Serologic testing is the more common and corroborative laboratory standard for LD. Because serologic tests alone can yield false-positives and false-negatives, the CDC recommends a two-step process using the enzyme-linked immunosorbent assay (ELISA) or indirect fluorescent antibody (IFA) tests to detect anti-B. burgdorferi-specific antibodies, followed by confirmation using Western immunoblotting.2 The use of recombinant antigens, particularly VlsE lipoprotein of B. burgdorferi and the C6 peptide, which reproduces the invariable region 6 of VlsE, offers excellent specificity in ELISA testing. Anti-B. burgdorferi-specific antibodies are usually detected within two to four weeks after onset of symptoms.
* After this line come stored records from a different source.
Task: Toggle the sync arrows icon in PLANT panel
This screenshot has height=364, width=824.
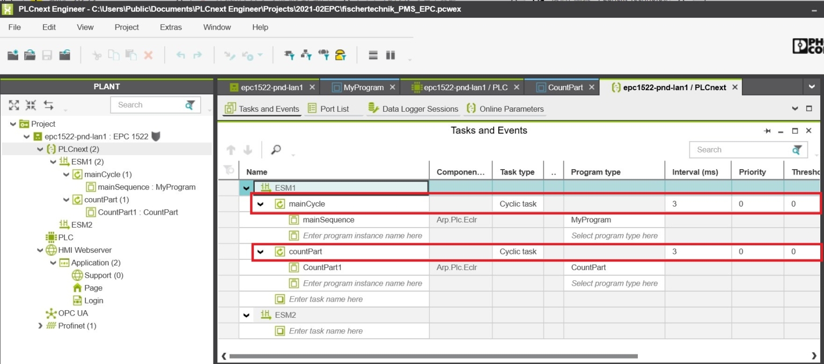Action: [48, 105]
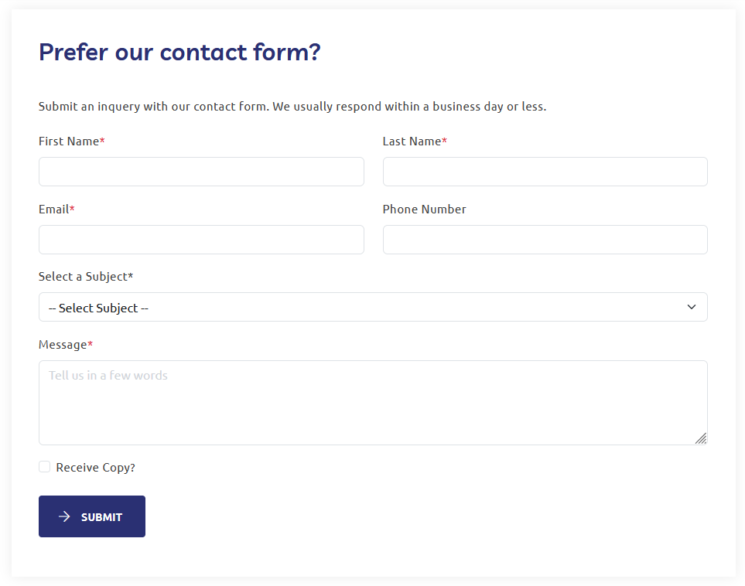The height and width of the screenshot is (586, 745).
Task: Click the "Receive Copy?" label text
Action: (95, 468)
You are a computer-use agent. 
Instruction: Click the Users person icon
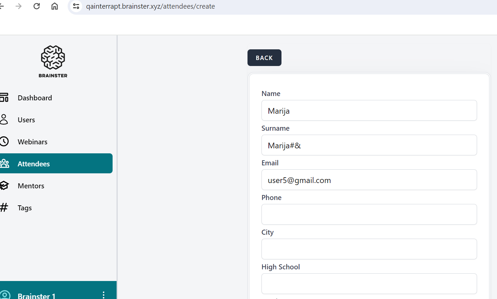pyautogui.click(x=4, y=119)
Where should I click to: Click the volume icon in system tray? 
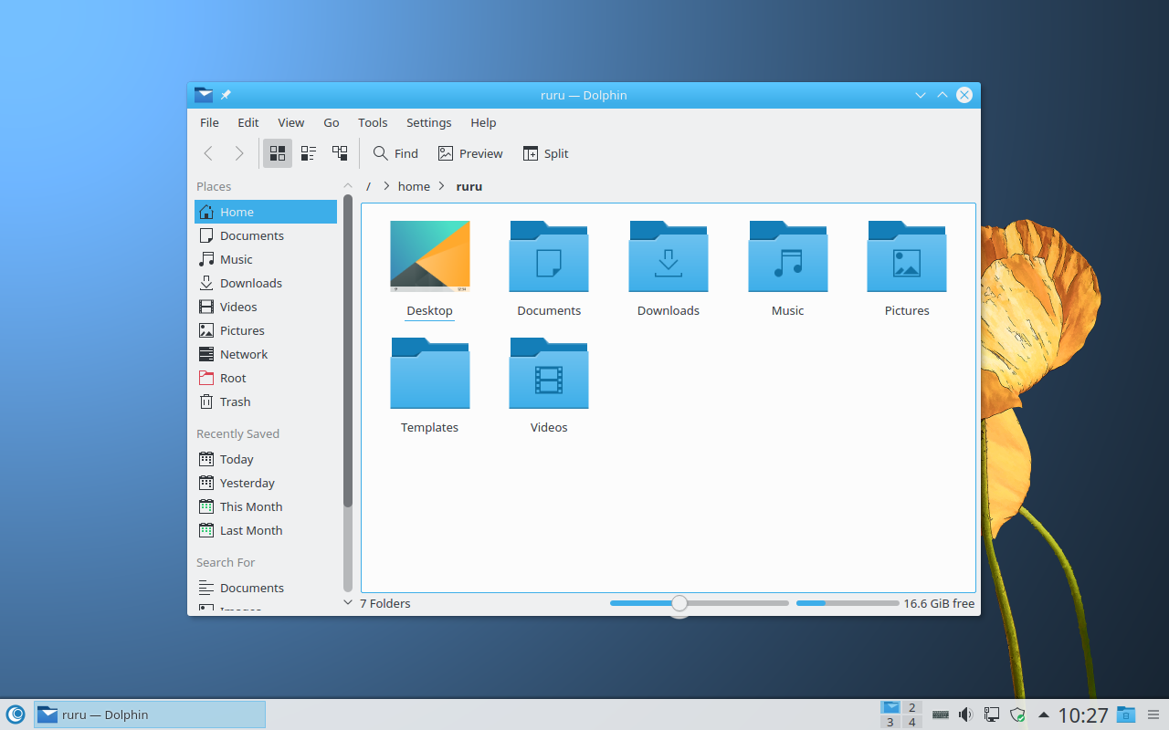(x=965, y=714)
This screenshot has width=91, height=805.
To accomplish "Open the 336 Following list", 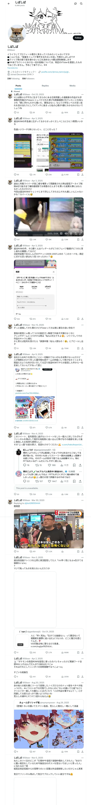I will 13,79.
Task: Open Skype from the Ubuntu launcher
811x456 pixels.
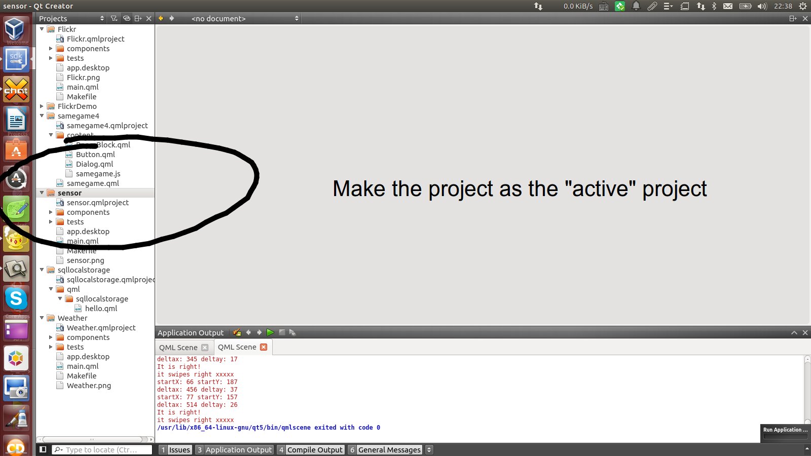Action: tap(16, 298)
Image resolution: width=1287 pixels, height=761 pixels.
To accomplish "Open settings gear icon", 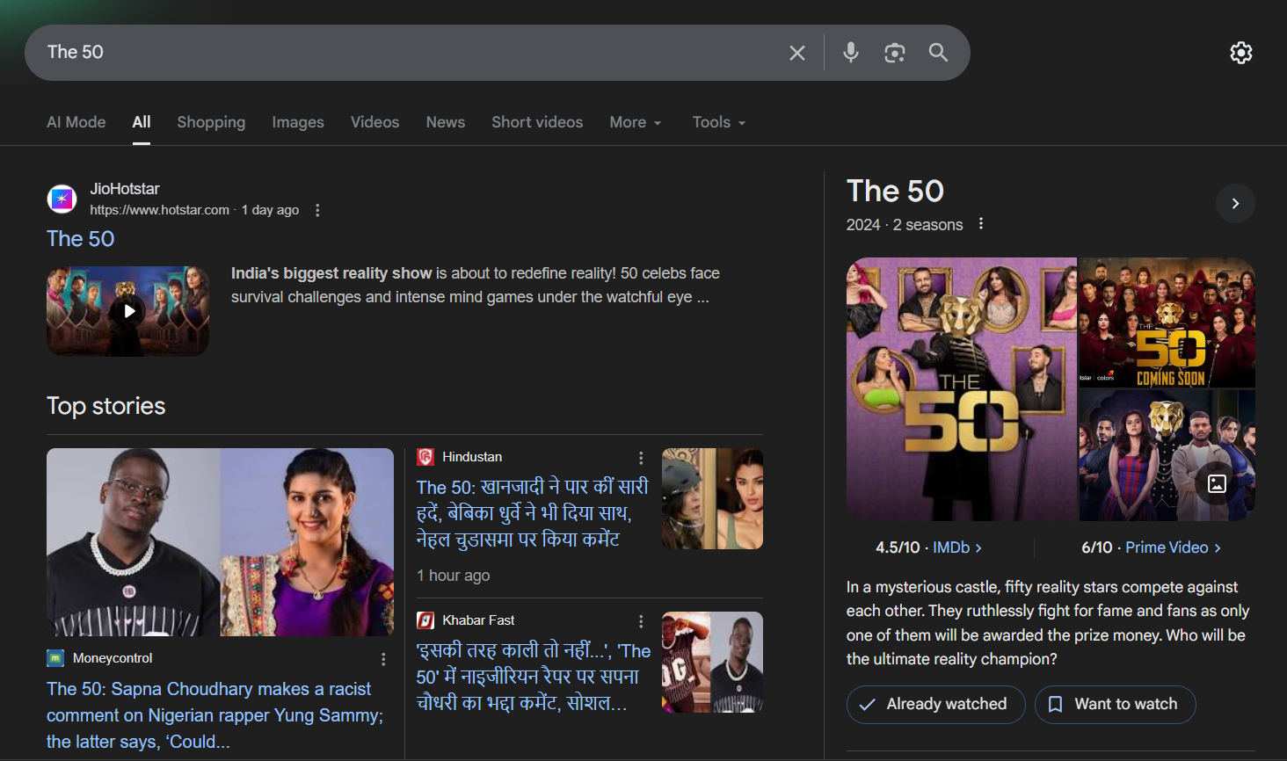I will (x=1240, y=53).
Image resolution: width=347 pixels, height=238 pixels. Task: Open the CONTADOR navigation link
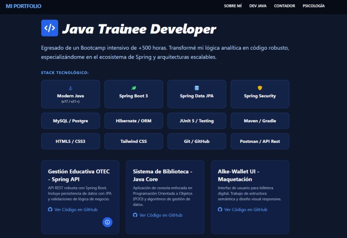pyautogui.click(x=284, y=6)
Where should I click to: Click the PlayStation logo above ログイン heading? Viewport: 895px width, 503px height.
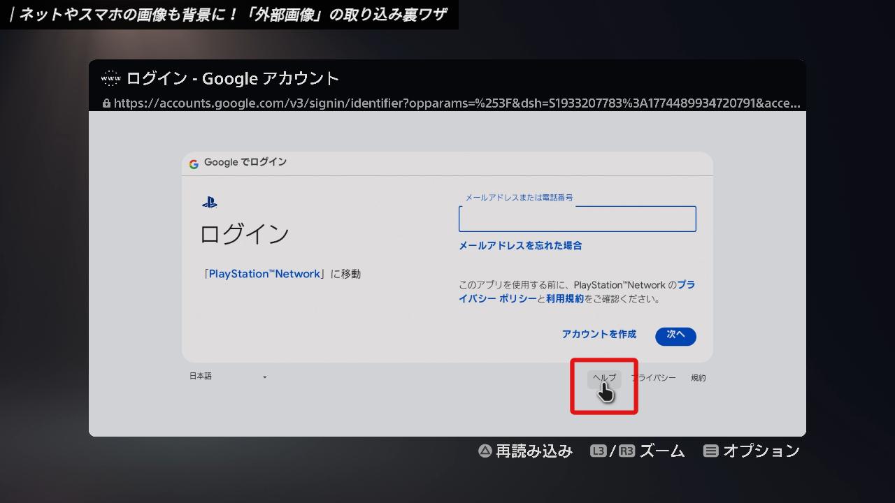[209, 203]
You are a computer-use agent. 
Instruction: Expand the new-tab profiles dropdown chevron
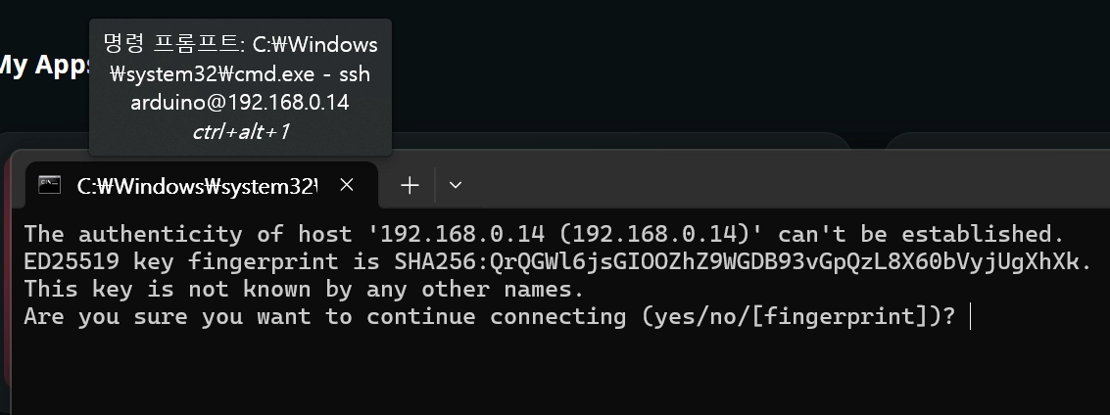455,185
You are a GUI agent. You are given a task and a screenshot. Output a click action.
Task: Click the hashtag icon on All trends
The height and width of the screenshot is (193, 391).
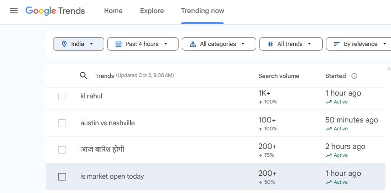[x=270, y=44]
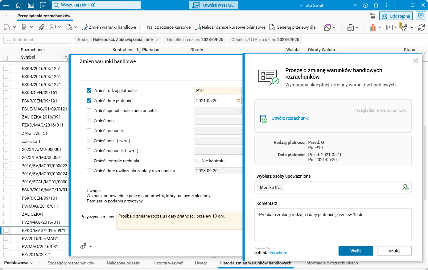The image size is (428, 270).
Task: Click the settings gears with exclamation icon
Action: click(x=403, y=27)
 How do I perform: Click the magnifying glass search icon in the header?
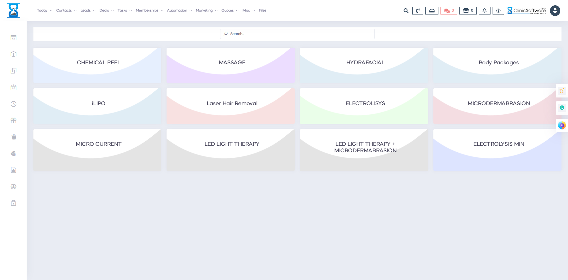406,11
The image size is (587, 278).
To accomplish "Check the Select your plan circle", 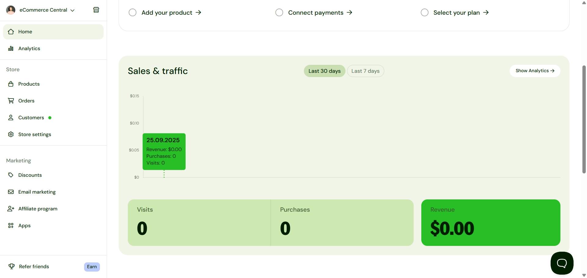I will point(424,13).
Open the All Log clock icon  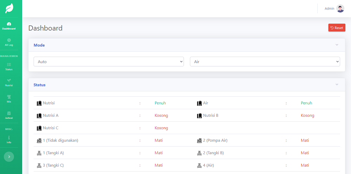(9, 40)
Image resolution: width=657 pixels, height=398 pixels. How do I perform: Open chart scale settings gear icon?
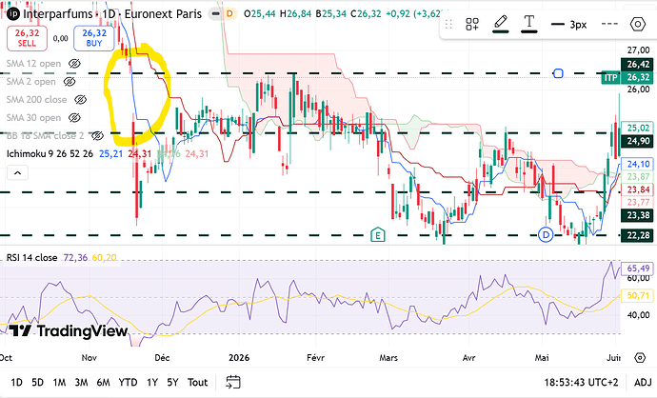640,358
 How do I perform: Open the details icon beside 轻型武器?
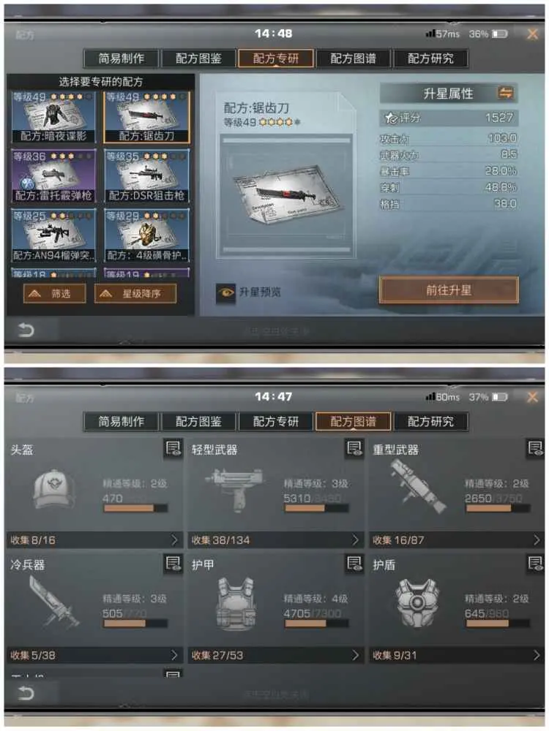(x=354, y=448)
Next, the Western blot, which increases specificity, is normally interpreted using standardized criteria requiring at least two to three bands for a positive immunoglobulin (Ig) M Western blot and five of 10 bands for a positive IgG Western blot.2
The duration and type of LD treatment depends on the stage and severity of infection. Early, localized erythemas should be treated with oral antibiotic therapies. The first line of treatment consists of doxycycline (100 mg twice per day) and amoxicillin (500 mg t.i.d.) for approximately two to three weeks.3 Second-choice treatment includes azithromycin (500 mg daily) and cefuroxime (500 mg b.i.d.). Doxycycline in particular has been shown to have the most effective penetration into the CSF, which is important in light of the potential for the spirochetes to spread to the CNS in erythema migrans patients. Third-line treatments include oral macrolides, but these are less effective than the b-lactams and tetracyclines.
If neurologic impairments or atrioventricular heart block develop in later stages of LD, IV therapy may used. The primary option is ceftriaxone (2,000 mg daily), and the secondary options include cefotaxime (2,000 mg at eight-hour intervals) and penicillin G (five million IU at six-hour intervals). Each therapy should be administered for at least four weeks. Drugs that are not recommended for treatment include erythromycin, roxithromycin, clarithromycin, and cephalexin.
Overall, it is important for patients and clinicians to recognize that LD can be prevented through several lifestyle adjustments. Advise patients to avoid ticks by wearing protective clothing, avoiding brushy habitats, applying insect repellent, and inspecting themselves daily. However, if the patient does contract the disease in its initial stages (i.e., erythema migrans), early treatment of LD has an incredible success rate and prevents the development of complicated subsequent-stage symptoms.
The patient’s Lyme antibody test came back negative, and a blood smear showed no evidence of babesiosis. The patient was in good health at the follow-up exam three months later, and a serum Lyme antibody test was nonreactive.